Having run for 15 issues over 14 years, Impossibly Funky can’t possibly contain every article ever published in the zine, but the scope and breadth of what is reprinted — along with updates to several pieces — is staggering and awe-inspiring. Of course, fans of the zine might be pissed at some things that aren’t reprinted, like I’m kinda bummed that the article that turned me onto hoax filmmaker Mike Z didn’t make it in. But, there’s too much sheer joy at what is included — such as the piece that hooked me into the delirious pleasures of the Colleen Camp-starring Death Game — to complain.

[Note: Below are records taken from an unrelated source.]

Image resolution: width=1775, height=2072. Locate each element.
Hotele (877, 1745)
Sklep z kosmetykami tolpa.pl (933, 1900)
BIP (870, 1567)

Those raised exclusively on Internet-based film writing may find this book completely baffling as its completely devoid of the PR-driven news that drives many a film blog. Interviews aren’t tied into any specific releases. White and his contributors would jaw just with whomever and whenever somebody agreed to answer questions from a scrappy little zine. There’s no slavering devotion to filmmakers unless they’re totally obscure folks like John Paizs. Big budget Hollywood films are only referred to by the complete disasters that were avoided, such as Chris Columbus’ humorless first draft of Gremlins or the DNA-tampering retconning of Planet of the Apes. (Not that Tim Burton’s Apes remake wasn’t a disaster sans DNA plot motivation.)
I’ve missed Cashiers du Cinemart since White stopped publishing it just a few years ago. On the one hand, having the Impossibly Funky book makes me happy. It’s really an awesome package. But, on the other hand, the book is just a reminder that the zine is gone for good and that makes me sad. Real sad.
Ah, let’s not go down that road. Impossibly Funky is a celebration of one of the best film zines — hell, one of the best film periodicals — of all time. If you remember the zine, the book will bring you back. If you never read the zine, then you’re in for the treat of a lifetime.